Exercise instructions
Shift the stretch from the line containing "Open the Fill & Sign tool" through the line containing "pos(914,79)", and write those lines out again in full, the requests included, with -21 added to every coordinate in the answers.

Record list
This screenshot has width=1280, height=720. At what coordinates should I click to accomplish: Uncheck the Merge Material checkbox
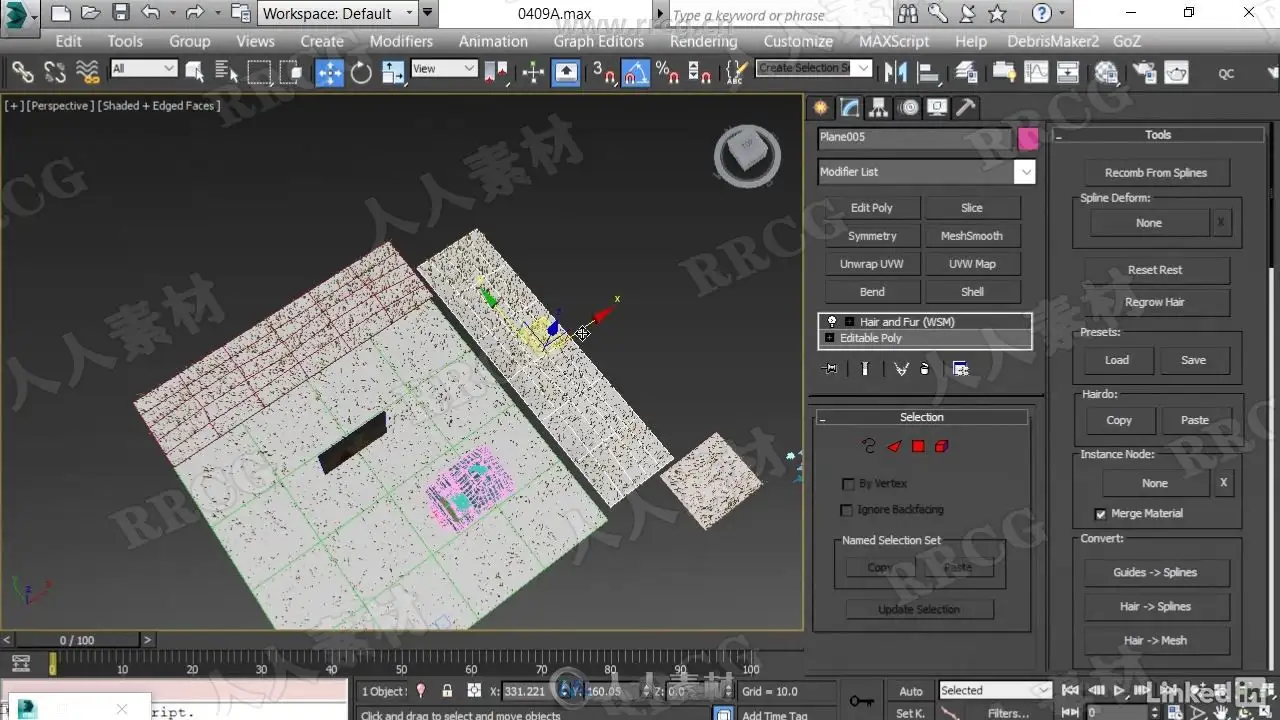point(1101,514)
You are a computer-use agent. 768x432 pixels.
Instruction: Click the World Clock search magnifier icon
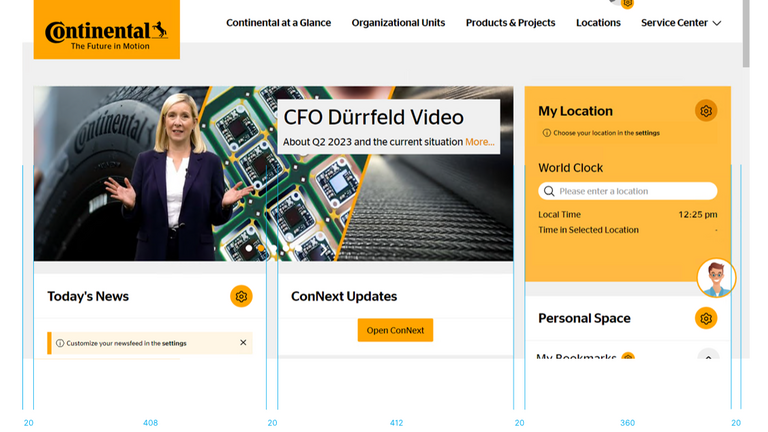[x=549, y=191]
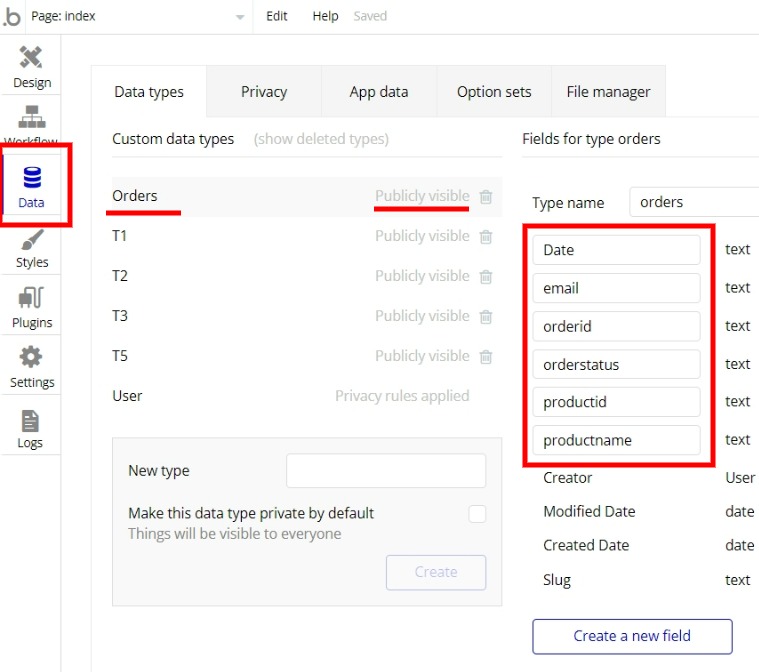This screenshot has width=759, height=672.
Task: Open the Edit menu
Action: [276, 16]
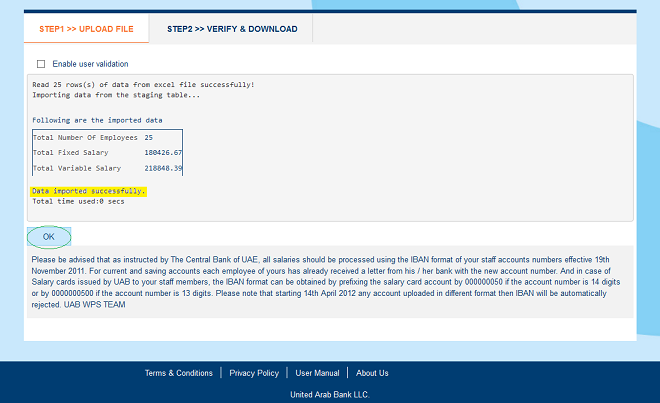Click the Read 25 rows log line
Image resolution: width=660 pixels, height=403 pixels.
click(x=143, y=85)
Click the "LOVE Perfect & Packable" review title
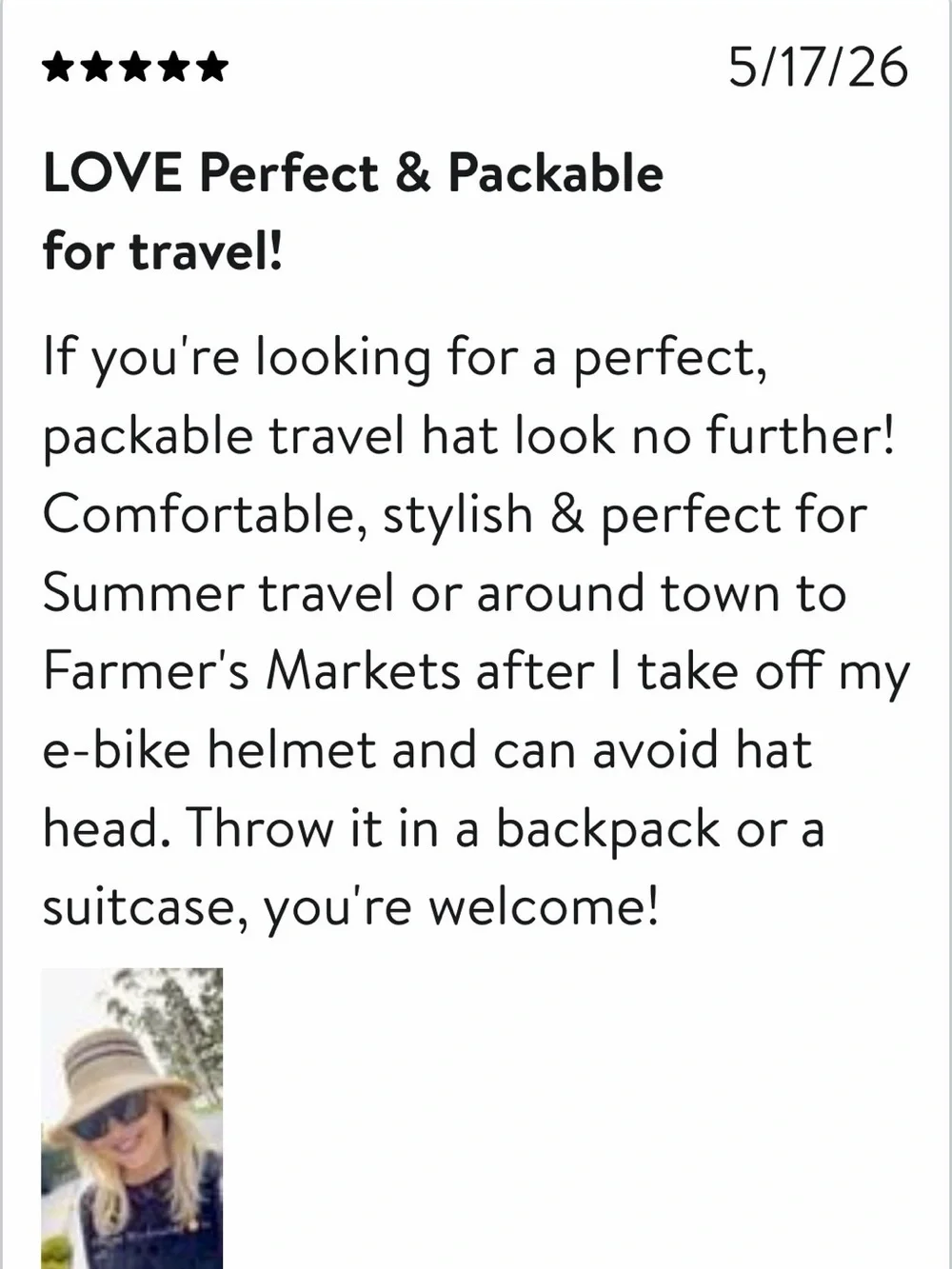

--

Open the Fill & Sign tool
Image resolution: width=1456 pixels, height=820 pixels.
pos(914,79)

Complete response
Open the Fill & Sign tool
Image resolution: width=1456 pixels, height=820 pixels.
pos(893,58)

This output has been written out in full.